Un autodafé (du portugais, venu du latin actus fidei - acte de foi) consistait à l'origine à brûler des livres considérés comme païens, blasphématoires ou immoraux (mesure qu'aurait pratiquée Saint Paul). Puis au Moyen Âge, il devint la proclamation solennelle d'un jugement prononcé par la Sainte Inquisition et dont l'exécution conduisait le coupable à sa destruction, mort ou vif, par le feu.
En 1499, l'inquisiteur Diego Rodrigues Lucero condamna à être brûlés vifs cent sept juifs « convertis » au christianisme, un des plus meurtriers autodafés du pays. Au Portugal, il n'y eut pas d'autodafé avant 1540 (quatre ans après la création de l'Inquisition portugaise), mais dans les quarante ans qui suivirent, il y en eut environ 40, avec 170 condamnations au bucher parmi les 2 500 condamnations prononcées. Puis Philippe II d'Espagne envahit le Portugal en 1580 : bien qu'il garantisse aux juifs qu'ils pourront continuer à pratiquer leur religion, en vingt ans, 3 200 condamnations (dont cent soixante au bûcher) seront prononcées. Les autodafés continueront dans la péninsulte ibérique pendant tout le Moyen Âge et jusqu'au XVII siècle.

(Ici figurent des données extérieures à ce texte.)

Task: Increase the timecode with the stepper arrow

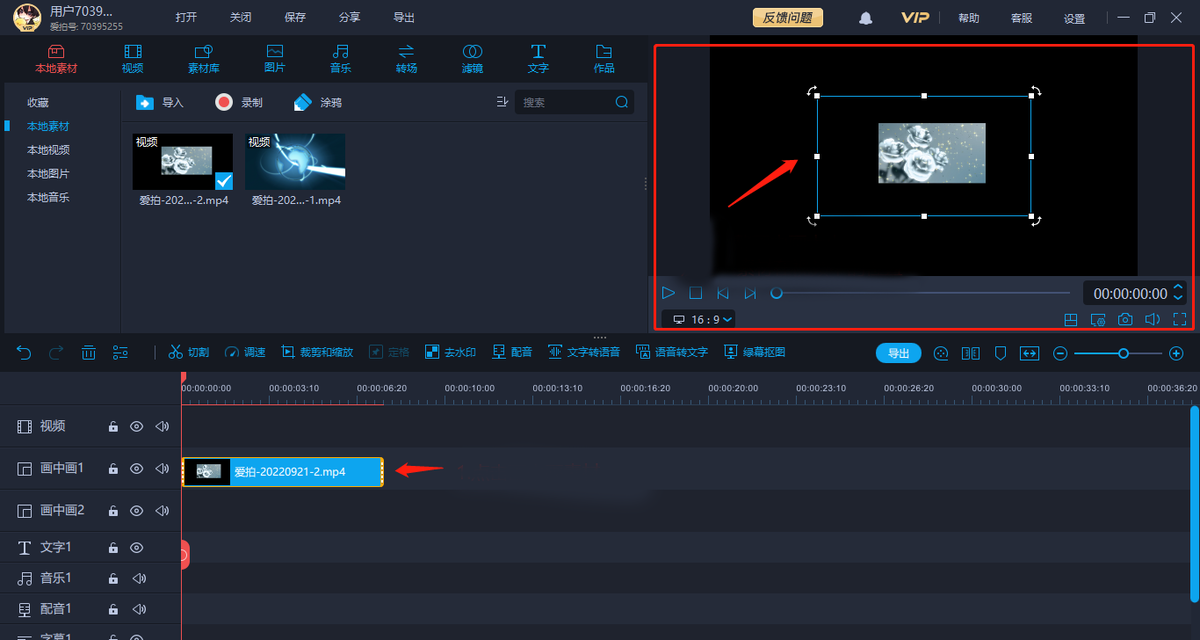Action: tap(1178, 288)
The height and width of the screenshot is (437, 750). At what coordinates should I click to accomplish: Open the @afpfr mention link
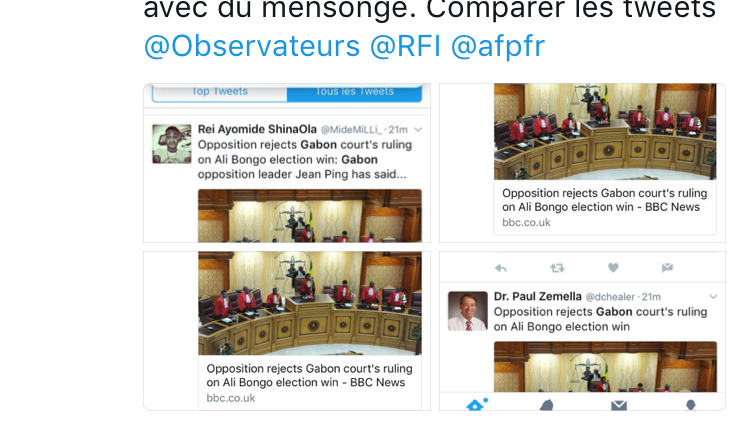(498, 46)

Le premier autodafé nazi eut lieu le 10 mai 1933 à Berlin et fut suivi d'autres à Brême, Dresde, Francfort-sur-le-Main, Hanovre, Munich, Nuremberg.
Furent ainsi condamnés au feu les ouvrages, entre autres, de Bertolt Brecht, Alfred Döblin, Lion Feuchtwanger, Sigmund Freud, Erich Kästner, Heinrich Mann, Karl Marx, Carl von Ossietzky, Erich Maria Remarque, Kurt Tucholsky, Franz Werfel, Arnold Zweig, Stefan Zweig.